▶ [Task set]
A – Output the passage of the condolence messages to Mary that starts with "I remember your" and goes on through "insight to us all.".
B – Answer these questions using the condolence messages to Mary:
(i) How old is Jared, and what condition does he have?
(ii) Who told the last writer many wonderful things about Mary?
(iii) What is the name of Mary's son?
C – Supply the next part of the condolence messages to Mary, picking up after their final sentence.

▶ [Source extract]
I am so soryy to hear of your loss. Thank you for continuing to support the rest of us still in the battle. God Bless.
Mary,

I cannot imagine and I hope to never go through what you have had to go through. Your son is beautiful and so is you and your family. My son Jared is 7 and has BMD. There is hope in the fact that he can live eternally in heaven as your son is now doing. You and your family are amazing.

Kari Schultz
Hi Mary, I feel like every time I run into a "name" from the old website, that I have " found my friends"! :)

I remember your story and have continued to pray for all our boys and the struggles each and every one of us go through. I especially remember those that have left us and say special blessing's for their families... I am glad that you are on this board, still with us and supporting us with your knowledge and sharing with us your son! Please know that you are thought of daily and that we are here for you!!
Kristi
Mary,

Polly has told me so many wonderful things about you and how much Kenny touched everyone he came in contact with. I have really enjoyed seeing his pictures and allowing those of us who are still beginning this journey to see just what a special young man he was. You are a very important part of this community and I am honored to have you still here offering support and insight to us all.

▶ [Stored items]

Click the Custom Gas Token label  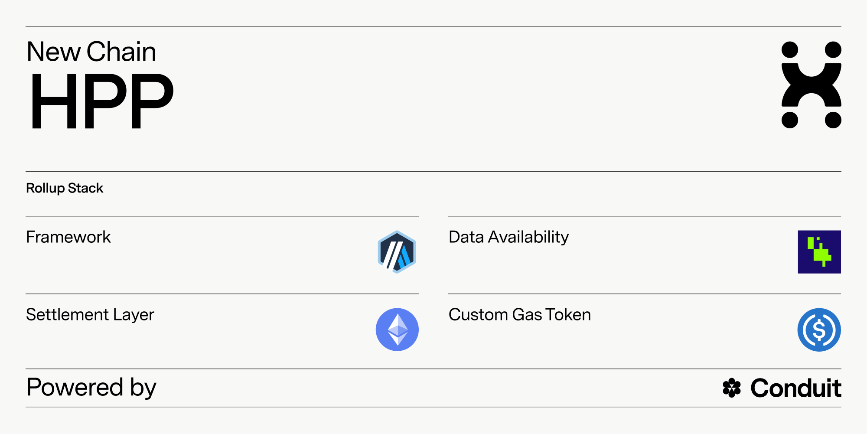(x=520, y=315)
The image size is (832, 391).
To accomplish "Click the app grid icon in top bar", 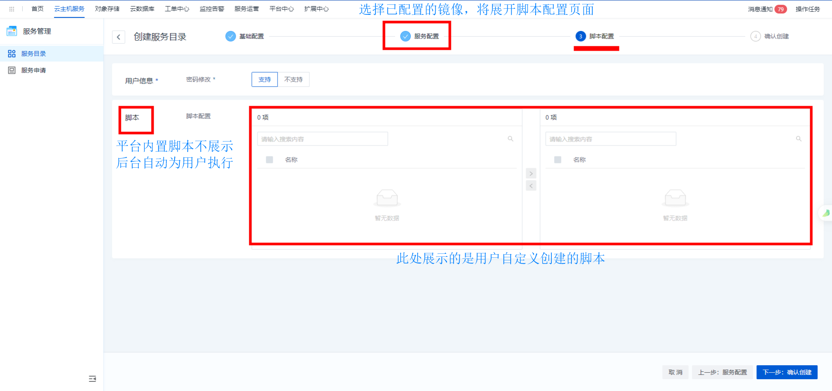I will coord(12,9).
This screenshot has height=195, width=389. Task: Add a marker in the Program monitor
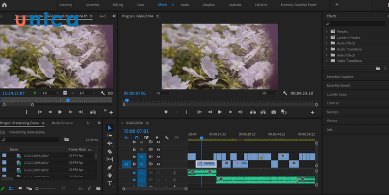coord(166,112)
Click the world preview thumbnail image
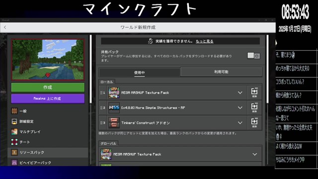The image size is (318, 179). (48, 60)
--
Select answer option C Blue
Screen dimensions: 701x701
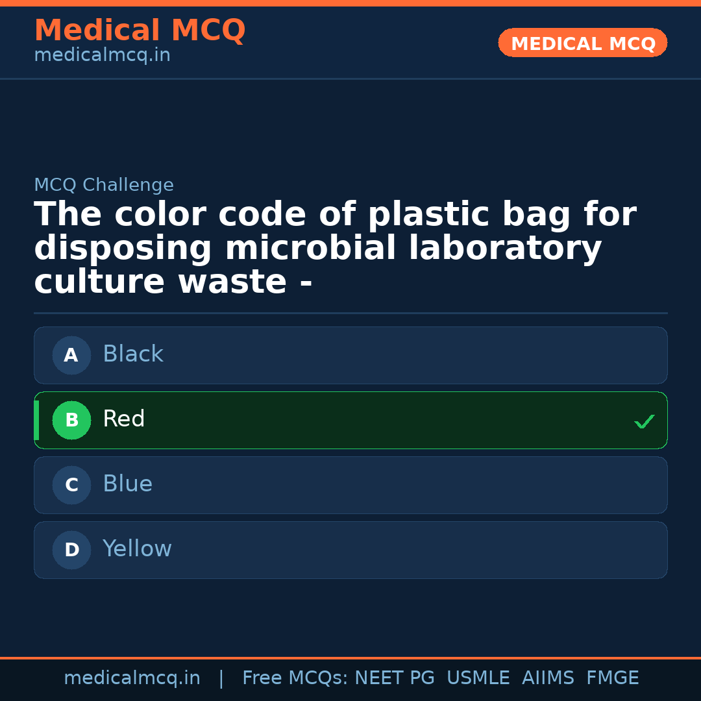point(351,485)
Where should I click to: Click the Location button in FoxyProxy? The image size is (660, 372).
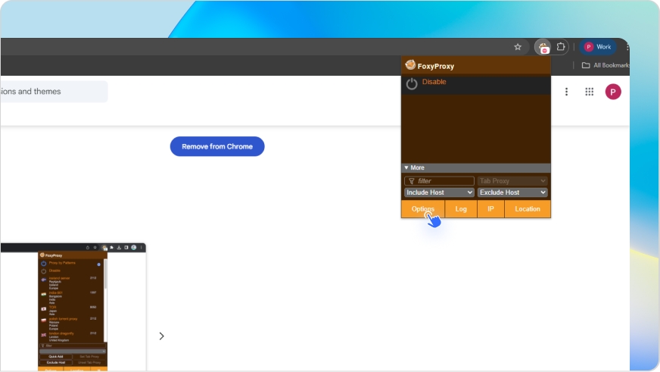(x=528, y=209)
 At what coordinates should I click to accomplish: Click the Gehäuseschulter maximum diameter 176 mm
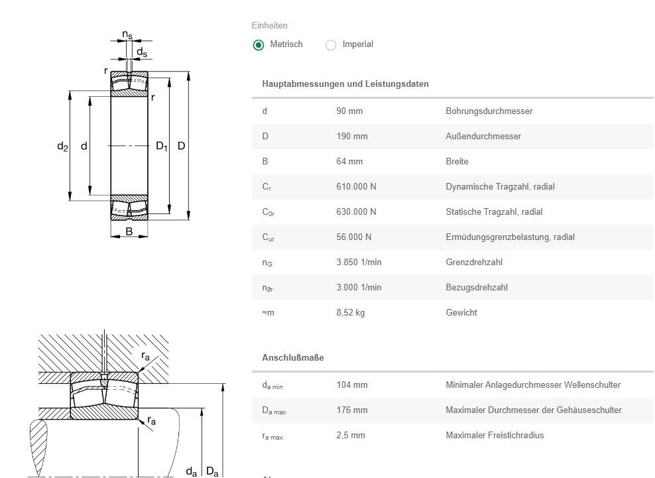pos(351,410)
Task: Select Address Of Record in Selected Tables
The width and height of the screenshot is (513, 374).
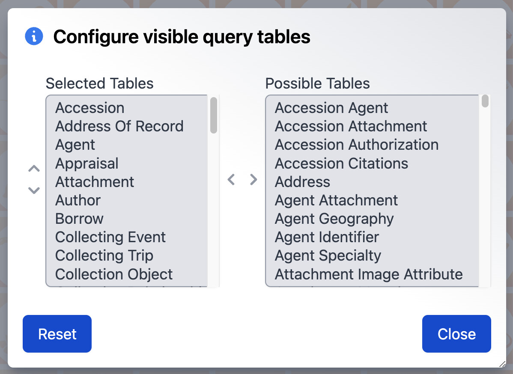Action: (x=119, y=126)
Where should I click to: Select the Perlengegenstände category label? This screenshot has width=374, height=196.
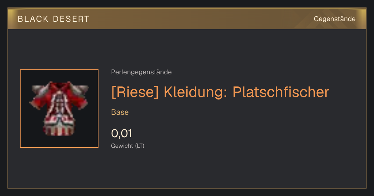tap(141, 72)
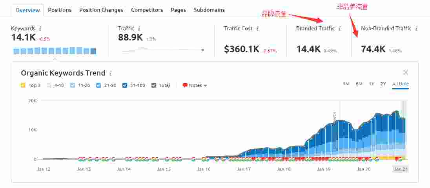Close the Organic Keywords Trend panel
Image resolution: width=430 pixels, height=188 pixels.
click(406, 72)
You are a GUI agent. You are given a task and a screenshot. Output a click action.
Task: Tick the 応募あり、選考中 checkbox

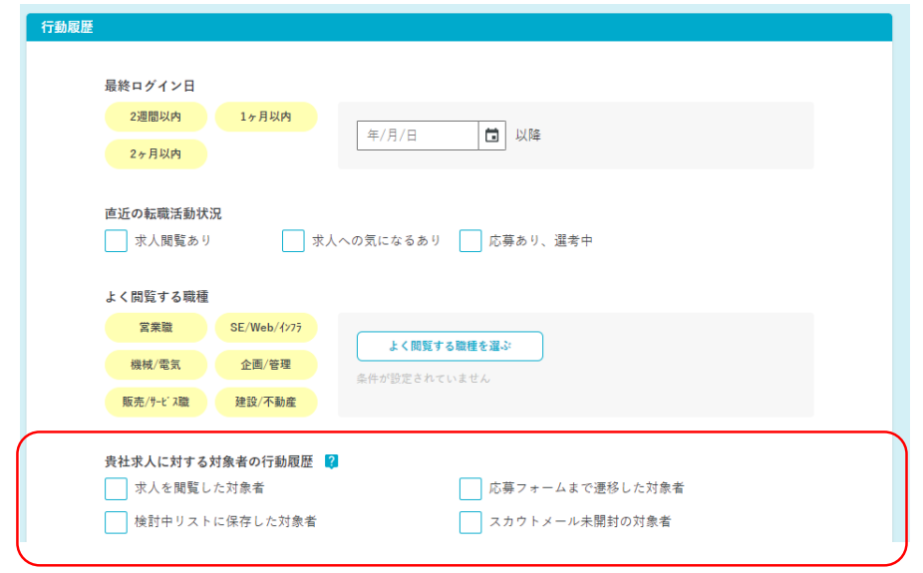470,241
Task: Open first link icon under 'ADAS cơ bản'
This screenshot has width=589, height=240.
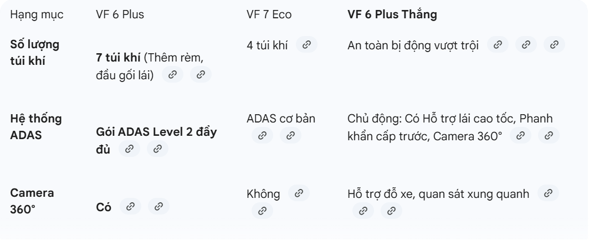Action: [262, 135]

▶ [Answer set]
A –
I remember your story and have continued to pray for all our boys and the struggles each and every one of us go through. I especially remember those that have left us and say special blessing's for their families... I am glad that you are on this board, still with us and supporting us with your knowledge and sharing with us your son! Please know that you are thought of daily and that we are here for you!!
Kristi
Mary,

Polly has told me so many wonderful things about you and how much Kenny touched everyone he came in contact with. I have really enjoyed seeing his pictures and allowing those of us who are still beginning this journey to see just what a special young man he was. You are a very important part of this community and I am honored to have you still here offering support and insight to us all.

B –
(i) Jared is 7 and has BMD.
(ii) Polly.
(iii) Kenny.

C –
Mary, I have wanted to get in touch with you so many times in the past year, but to do so scares me to death. You see, Ewan has a deletion of exon 44 and your descriptions of Kenny and the physical progression of his symptoms match Ewan's to a tee. Ewan is almost eight years old now and seems to be doing very well compared to most of his DMD peers his age. I know that exon 44 deletions have been linked with increased risk of cardiomyopathy and I just can't believe that there is a very real possibility that we may lose him in the next eight years.

I'm sorry, I really have nothing to add other than that I've felt a lot of your grief as I fear it will be my own one day all too soon.
Hi Jerry,

I understand and realize how difficult it must be. I'm sorry it has caused you any added fear. Early on I wasn't aware that exon 44 was linked to heart complications. After the fact I was told that exon 44 was thought to be high risk for heart complications. Still, some will say yes and others say no. I was always aware that your heart, being a muscle, was at risk for heart weakening/cardio problems, so I knew that somewhere down the road this could be a problem. I believe all boys with DMD need their hearts monitored closely regardless of their deletion. I think there is still so much unknown about DMD and we as parents have to be pushy when it comes to getting the right care for our sons. I think starting heart meds at an earlier age makes sense. Don't let your heart be troubled or fearful just stay focused on getting the best care possible for your son. Then you've done your best.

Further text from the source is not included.